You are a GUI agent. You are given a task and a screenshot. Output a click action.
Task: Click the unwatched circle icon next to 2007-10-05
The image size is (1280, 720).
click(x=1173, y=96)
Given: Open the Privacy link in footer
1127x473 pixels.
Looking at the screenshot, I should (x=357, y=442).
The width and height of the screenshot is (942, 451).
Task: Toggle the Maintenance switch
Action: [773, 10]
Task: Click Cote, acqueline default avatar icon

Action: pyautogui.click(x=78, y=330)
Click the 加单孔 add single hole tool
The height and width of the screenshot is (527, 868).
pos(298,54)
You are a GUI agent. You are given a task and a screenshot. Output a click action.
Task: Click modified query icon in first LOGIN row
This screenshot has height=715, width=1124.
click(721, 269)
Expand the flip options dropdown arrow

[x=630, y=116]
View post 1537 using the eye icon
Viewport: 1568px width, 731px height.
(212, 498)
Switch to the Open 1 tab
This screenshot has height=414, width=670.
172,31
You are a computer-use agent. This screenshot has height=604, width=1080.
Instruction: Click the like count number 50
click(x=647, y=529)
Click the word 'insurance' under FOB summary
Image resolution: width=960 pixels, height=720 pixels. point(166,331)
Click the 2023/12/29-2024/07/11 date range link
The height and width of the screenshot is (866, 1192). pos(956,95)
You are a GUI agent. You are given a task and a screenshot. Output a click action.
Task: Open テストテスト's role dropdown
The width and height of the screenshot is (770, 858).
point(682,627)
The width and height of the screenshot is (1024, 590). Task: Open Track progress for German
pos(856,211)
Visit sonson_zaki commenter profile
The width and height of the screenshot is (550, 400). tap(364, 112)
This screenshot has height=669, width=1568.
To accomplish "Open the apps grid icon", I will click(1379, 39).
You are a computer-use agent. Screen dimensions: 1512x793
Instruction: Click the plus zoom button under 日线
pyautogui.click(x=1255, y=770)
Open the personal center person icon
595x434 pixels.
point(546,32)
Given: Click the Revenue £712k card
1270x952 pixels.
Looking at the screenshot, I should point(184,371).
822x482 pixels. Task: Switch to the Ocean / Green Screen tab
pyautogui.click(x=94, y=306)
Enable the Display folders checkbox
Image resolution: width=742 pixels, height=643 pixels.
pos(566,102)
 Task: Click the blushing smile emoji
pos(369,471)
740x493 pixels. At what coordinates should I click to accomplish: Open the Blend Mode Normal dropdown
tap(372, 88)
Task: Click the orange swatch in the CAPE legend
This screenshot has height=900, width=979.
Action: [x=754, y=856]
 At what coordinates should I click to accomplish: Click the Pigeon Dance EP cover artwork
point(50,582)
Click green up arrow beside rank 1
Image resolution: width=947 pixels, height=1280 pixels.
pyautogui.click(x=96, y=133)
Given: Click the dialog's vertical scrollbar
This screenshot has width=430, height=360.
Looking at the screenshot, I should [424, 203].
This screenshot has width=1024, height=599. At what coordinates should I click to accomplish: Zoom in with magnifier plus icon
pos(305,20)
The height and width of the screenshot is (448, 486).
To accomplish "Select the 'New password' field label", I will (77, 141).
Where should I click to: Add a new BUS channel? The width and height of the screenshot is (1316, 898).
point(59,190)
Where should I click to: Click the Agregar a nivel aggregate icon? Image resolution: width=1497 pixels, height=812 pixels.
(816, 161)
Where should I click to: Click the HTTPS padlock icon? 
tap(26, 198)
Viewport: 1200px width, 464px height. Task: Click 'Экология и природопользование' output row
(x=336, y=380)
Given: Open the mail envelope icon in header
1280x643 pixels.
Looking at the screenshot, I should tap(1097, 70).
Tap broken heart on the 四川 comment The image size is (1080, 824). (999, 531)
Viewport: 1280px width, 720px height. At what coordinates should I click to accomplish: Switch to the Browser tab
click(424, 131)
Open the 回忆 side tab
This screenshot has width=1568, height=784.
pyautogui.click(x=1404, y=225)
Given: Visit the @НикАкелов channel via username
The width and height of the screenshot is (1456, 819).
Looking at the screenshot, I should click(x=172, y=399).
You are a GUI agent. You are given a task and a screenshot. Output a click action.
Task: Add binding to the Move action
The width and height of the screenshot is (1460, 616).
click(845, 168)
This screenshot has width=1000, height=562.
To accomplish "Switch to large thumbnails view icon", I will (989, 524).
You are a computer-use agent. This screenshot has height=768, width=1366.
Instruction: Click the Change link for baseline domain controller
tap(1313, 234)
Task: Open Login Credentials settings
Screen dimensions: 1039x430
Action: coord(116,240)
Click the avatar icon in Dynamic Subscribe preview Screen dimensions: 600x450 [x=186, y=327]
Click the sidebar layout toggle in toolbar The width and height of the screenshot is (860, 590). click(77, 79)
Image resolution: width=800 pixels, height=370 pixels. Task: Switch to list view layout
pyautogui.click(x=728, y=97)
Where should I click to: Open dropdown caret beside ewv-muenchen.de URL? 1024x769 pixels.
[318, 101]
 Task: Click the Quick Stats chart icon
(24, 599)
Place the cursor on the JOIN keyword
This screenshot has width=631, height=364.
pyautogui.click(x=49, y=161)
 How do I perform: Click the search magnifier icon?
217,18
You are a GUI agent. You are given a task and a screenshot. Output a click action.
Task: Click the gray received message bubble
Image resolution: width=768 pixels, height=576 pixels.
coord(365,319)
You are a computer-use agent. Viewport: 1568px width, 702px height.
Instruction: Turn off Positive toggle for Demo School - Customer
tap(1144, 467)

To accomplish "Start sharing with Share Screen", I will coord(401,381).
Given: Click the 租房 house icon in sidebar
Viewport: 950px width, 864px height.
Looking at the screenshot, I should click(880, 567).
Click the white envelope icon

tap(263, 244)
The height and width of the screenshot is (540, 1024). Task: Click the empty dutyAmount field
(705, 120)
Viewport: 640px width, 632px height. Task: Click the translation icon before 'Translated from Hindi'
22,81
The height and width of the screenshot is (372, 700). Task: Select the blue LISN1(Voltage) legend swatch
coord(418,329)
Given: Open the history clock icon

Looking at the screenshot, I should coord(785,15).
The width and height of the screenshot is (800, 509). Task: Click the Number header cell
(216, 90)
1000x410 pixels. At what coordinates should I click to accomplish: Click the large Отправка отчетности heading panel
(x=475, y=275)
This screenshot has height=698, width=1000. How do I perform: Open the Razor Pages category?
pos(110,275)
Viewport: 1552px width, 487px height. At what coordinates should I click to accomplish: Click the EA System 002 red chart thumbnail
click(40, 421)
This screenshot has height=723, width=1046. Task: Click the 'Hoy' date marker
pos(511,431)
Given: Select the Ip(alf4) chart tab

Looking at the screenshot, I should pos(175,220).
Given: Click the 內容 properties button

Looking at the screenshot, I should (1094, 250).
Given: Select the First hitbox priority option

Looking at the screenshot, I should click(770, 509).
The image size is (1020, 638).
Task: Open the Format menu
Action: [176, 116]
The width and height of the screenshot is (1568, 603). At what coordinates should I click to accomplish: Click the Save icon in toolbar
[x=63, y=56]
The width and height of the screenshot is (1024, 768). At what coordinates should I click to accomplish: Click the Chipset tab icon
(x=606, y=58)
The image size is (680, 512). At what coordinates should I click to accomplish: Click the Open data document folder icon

========================

-- Task to carry out --
Across the material above, count each line with the string "sidebar" and state the number alone.

-- Result of the task --
2